Physician and medical missionary Kent Brantly and his wife Amber Brantly became unwilling celebrities when Kent contracted Ebola while he treated outbreak victims in Liberia. In Called for Life: How Loving Our Neighbor Led Us into the Heart of the Ebola Epidemic (WaterBrook Press), the couple recounts how Kent became the first American survivor of Ebola after a months-long struggle to recover. The book releases on July 21, exactly one year after Kent was diagnosed with the disease.

How has the Ebola outbreak and your illness changed your lives?

The experience deepened our sense of [being part of] the global community and helped us realize that the most vulnerable among us—the ones we ought to view as neighbors—can be anywhere in the world, not just where we live.

How do you feel the world responded to the Ebola outbreak?

The international community was late in responding. Since then, various nations, international organizations, and NGOs have come to the aid of the countries hardest hit. We’ve seen a successful end to the outbreak in Liberia, but we must keep working and keep the pressure on until we have also eliminated Ebola from Sierra Leone and Guinea.

What can the U.S. and other countries do to curb Ebola and other deadly outbreaks around the world?

The well being of all of us is directly connected to the well being of each of us, and true concern brings the responsibility to take action. Along with improving the systems for responding to international health emergencies, the attitudes that form our public policies and opinions have to change. Ebola survivors as well as Ebola fighters and other people from that region have been stigmatized. Fear has trumped scientific knowledge and compassion, to the detriment of those carrying the heaviest burdens in the outbreak. I hope truth and compassion will win out over fear mongering and discrimination.
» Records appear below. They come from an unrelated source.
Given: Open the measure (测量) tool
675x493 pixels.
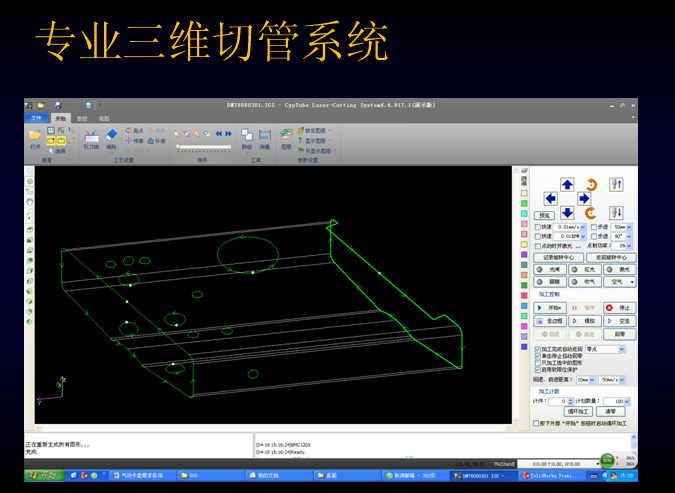Looking at the screenshot, I should [264, 137].
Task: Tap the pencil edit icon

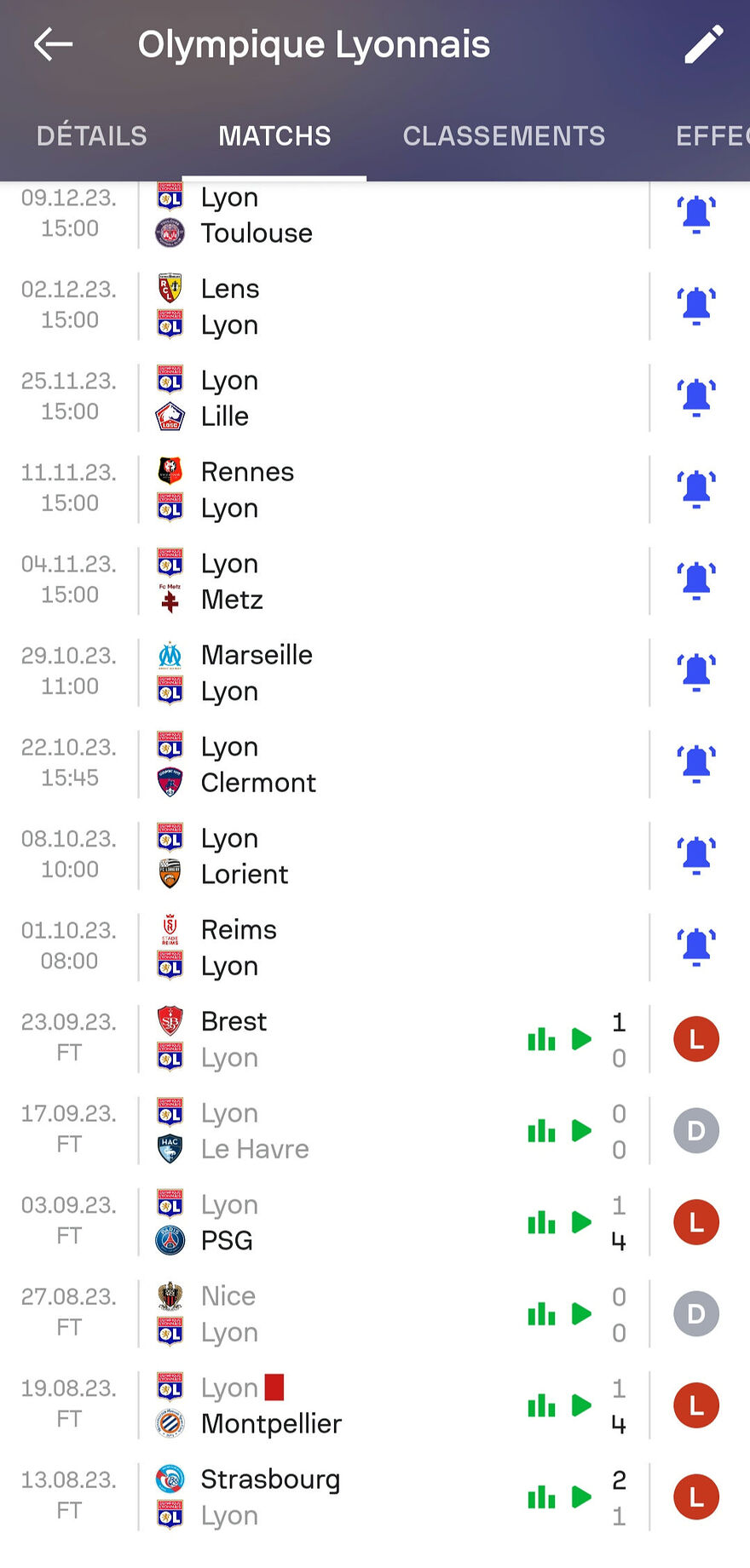Action: click(704, 44)
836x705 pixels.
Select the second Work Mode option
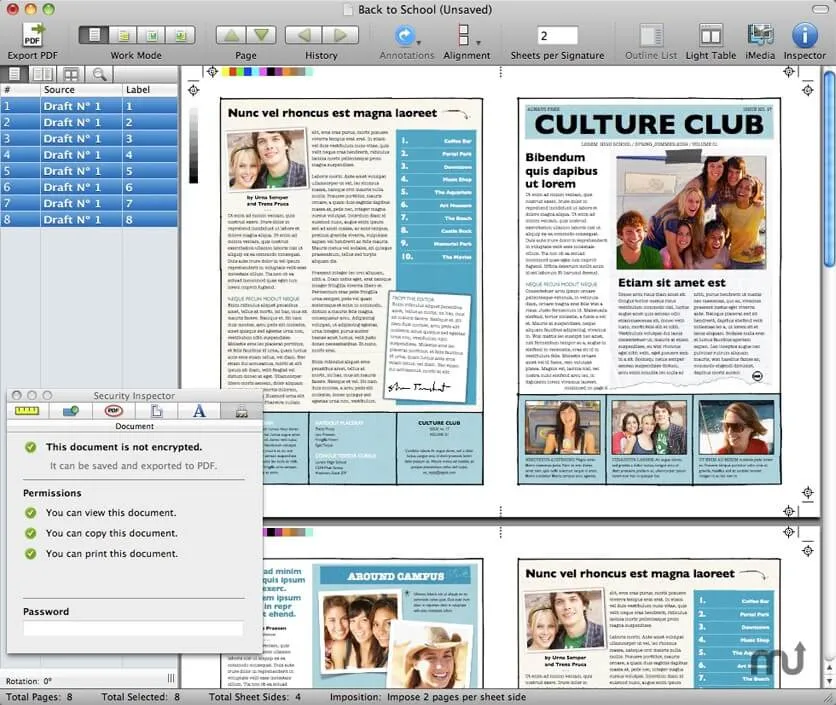point(123,35)
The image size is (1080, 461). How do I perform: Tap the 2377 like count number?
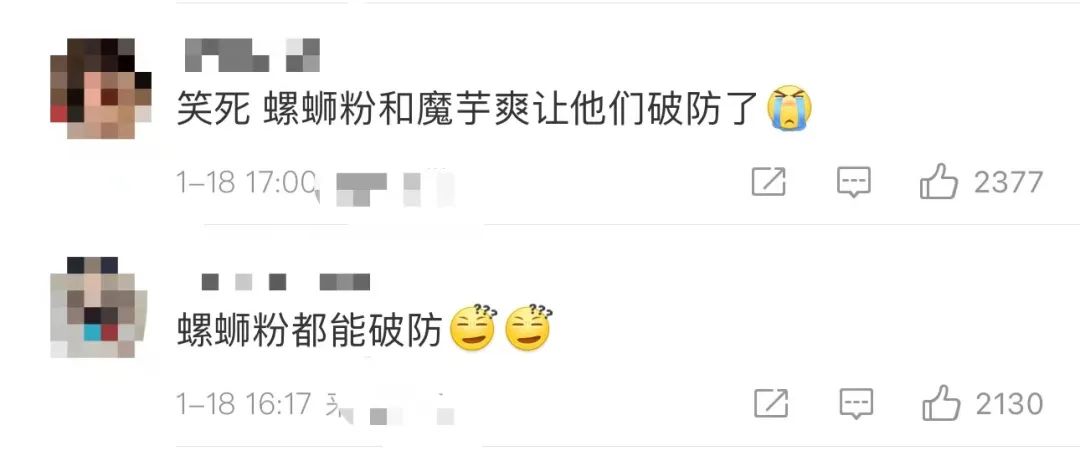(1008, 183)
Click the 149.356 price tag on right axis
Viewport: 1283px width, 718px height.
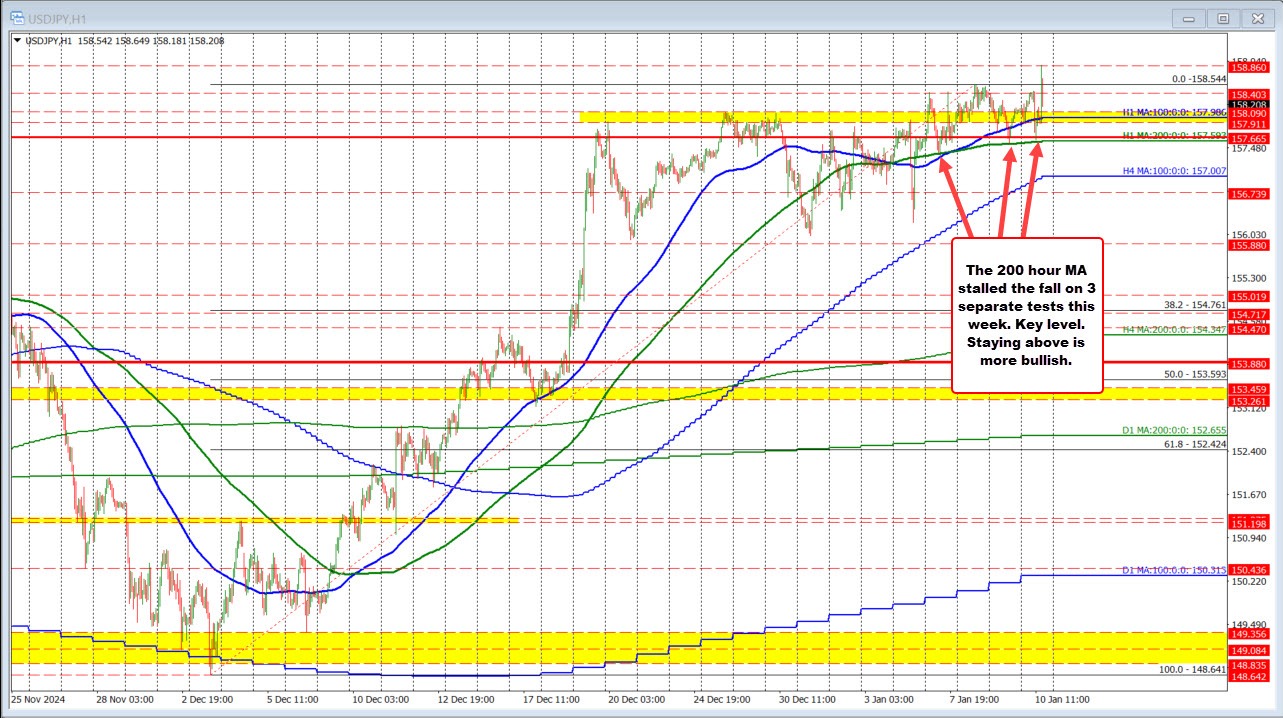coord(1248,634)
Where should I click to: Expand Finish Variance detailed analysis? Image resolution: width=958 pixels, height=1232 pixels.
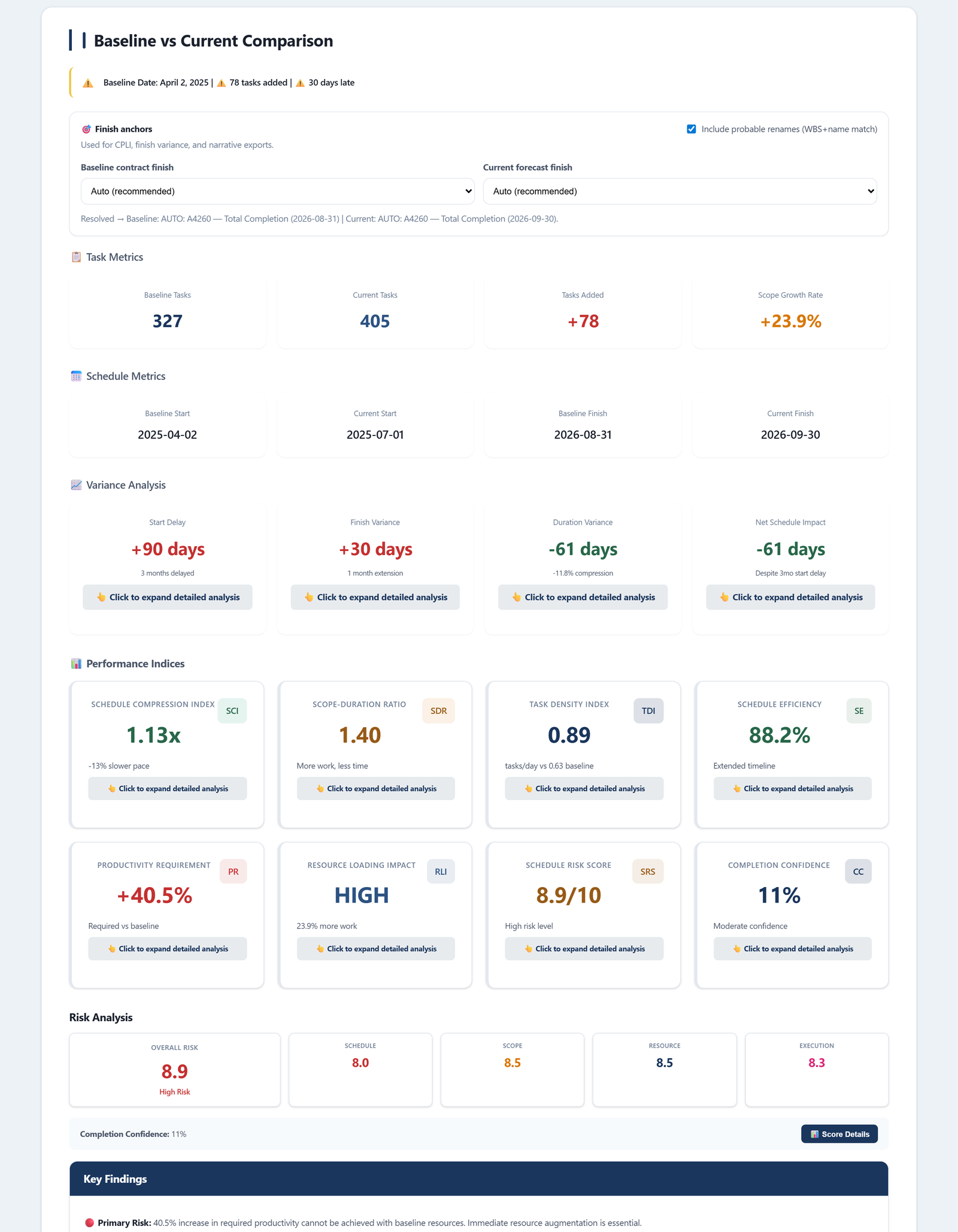375,597
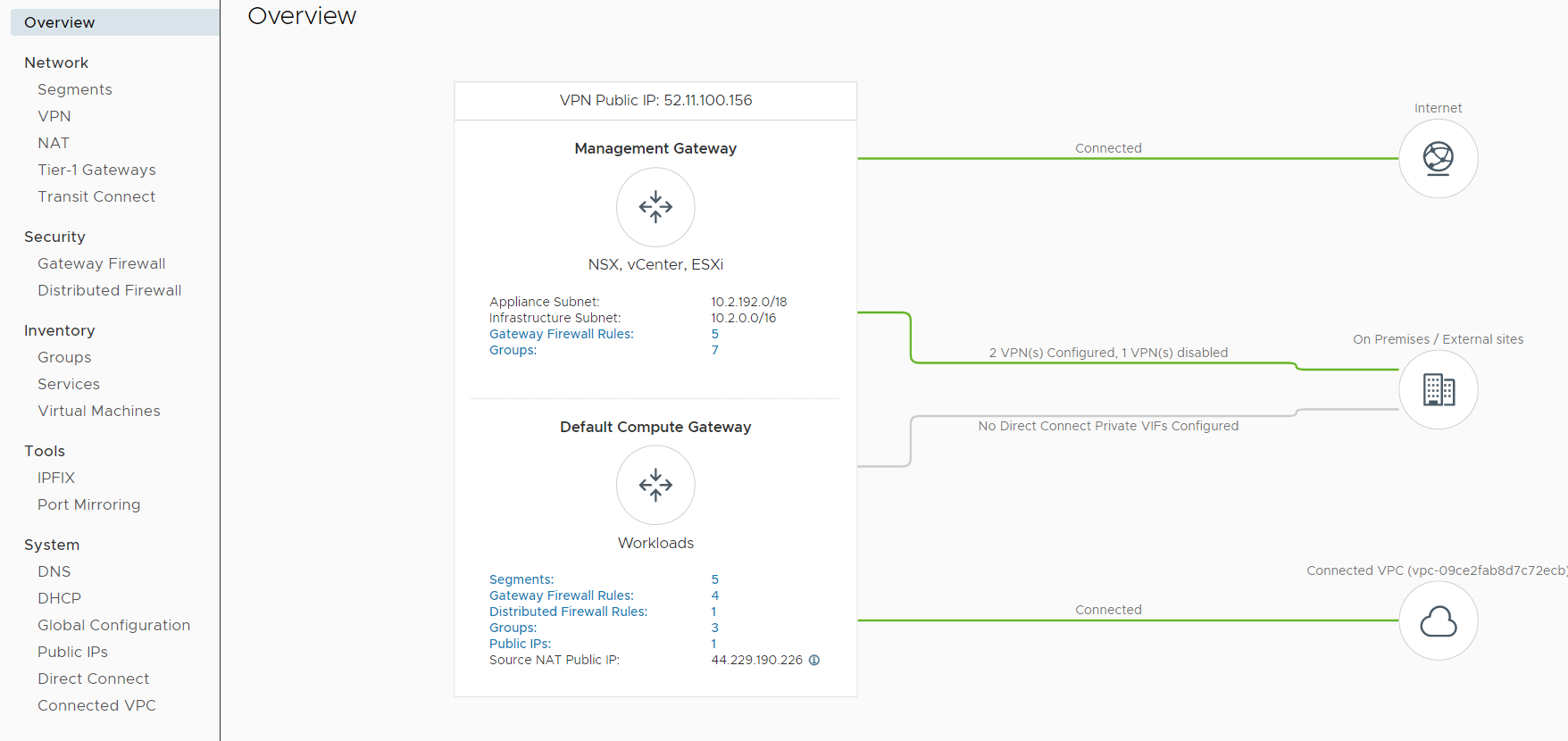Go to Distributed Firewall settings

click(x=109, y=290)
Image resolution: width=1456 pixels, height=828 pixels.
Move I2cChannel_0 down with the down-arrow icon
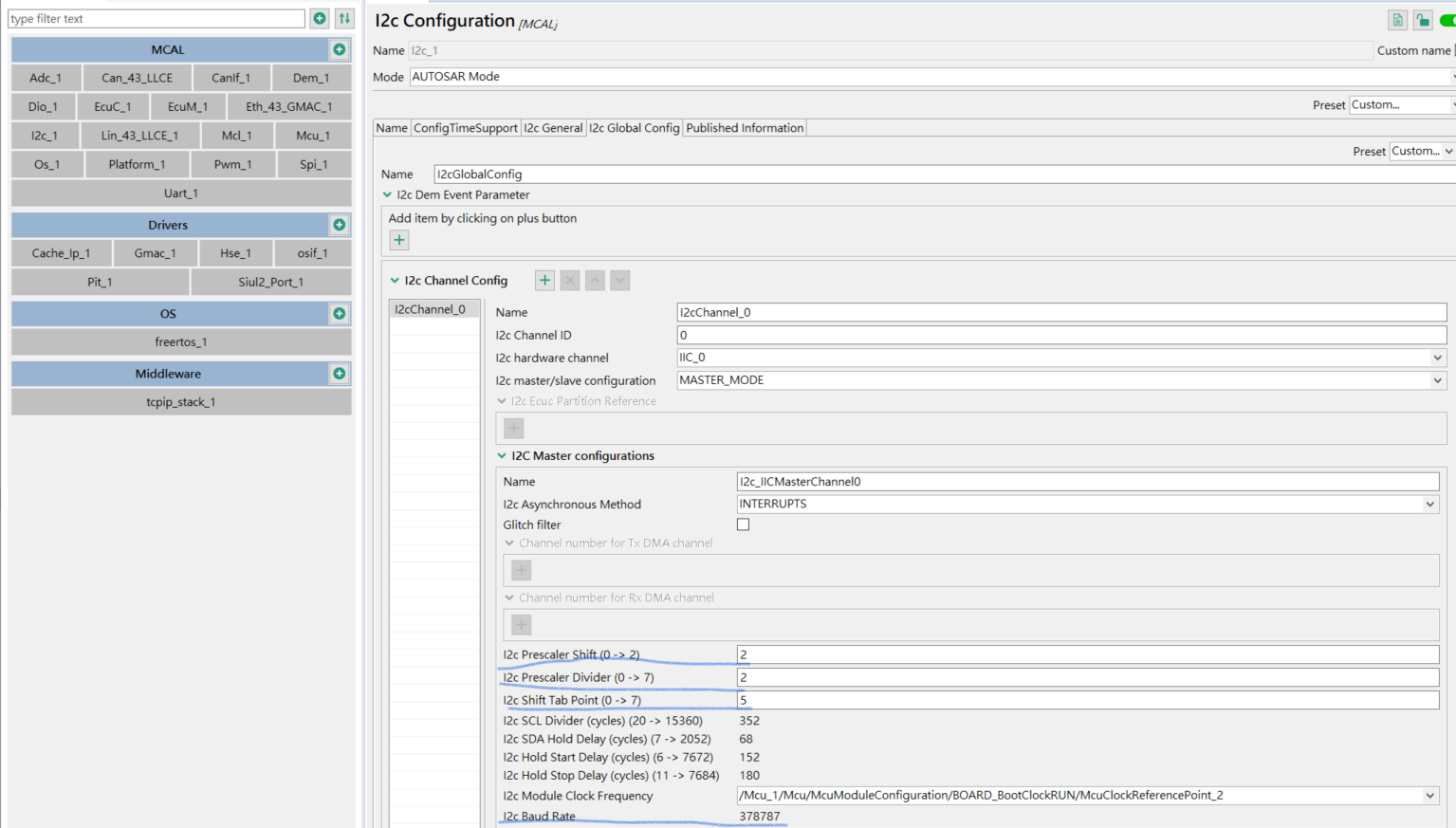coord(620,280)
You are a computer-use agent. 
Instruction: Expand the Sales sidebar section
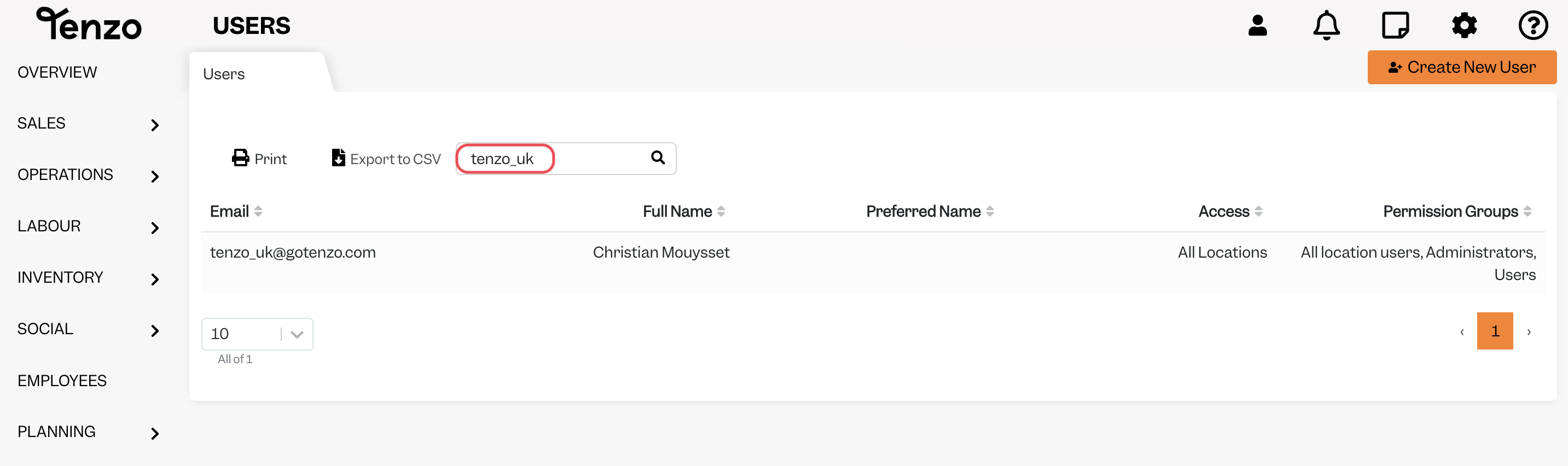pos(88,124)
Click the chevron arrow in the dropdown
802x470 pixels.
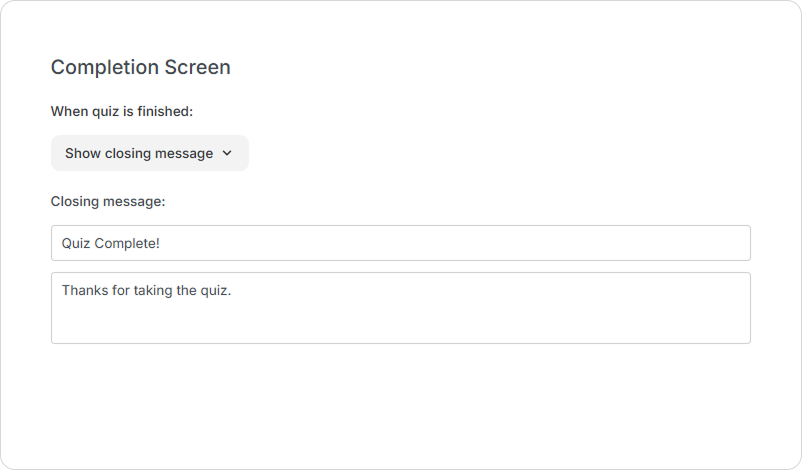[227, 153]
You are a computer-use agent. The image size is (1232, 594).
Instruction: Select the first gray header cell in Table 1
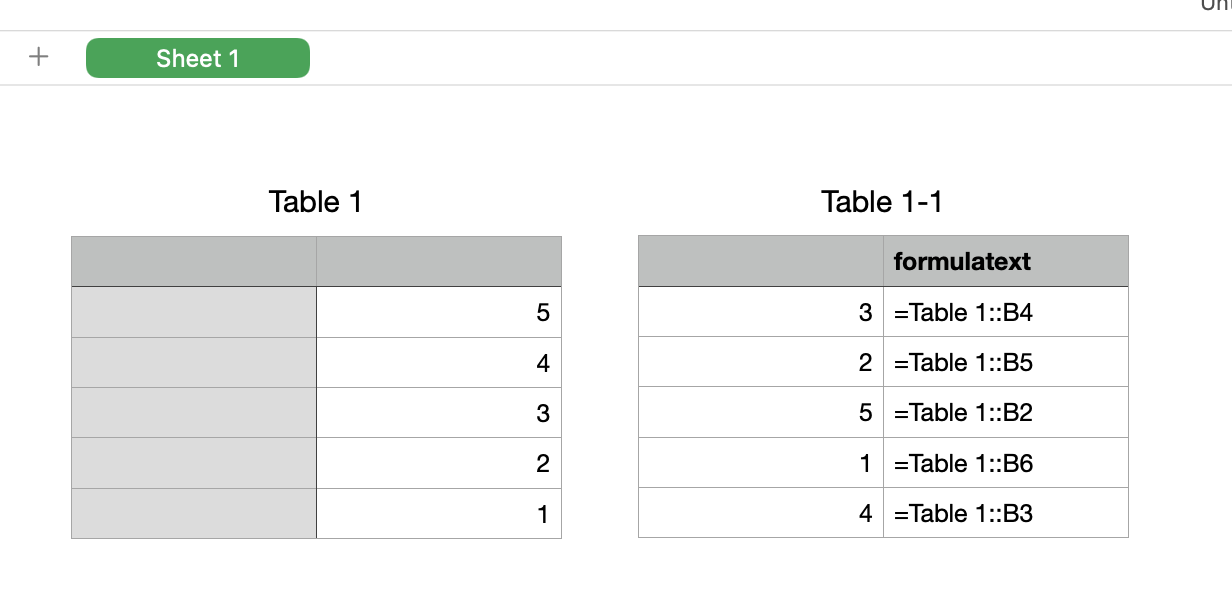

Has your faith been affected by your experiences?

We’ve seen God’s hand in our lives, and at the same time such tragedy and desperation around us. That raises difficult questions: What does it mean for God to be faithful in the midst of suffering? Why do such great inequalities and injustices exist in the world, and what does that tell us about the nature of God? We have more questions than answers, but we trust that God is who he says he is.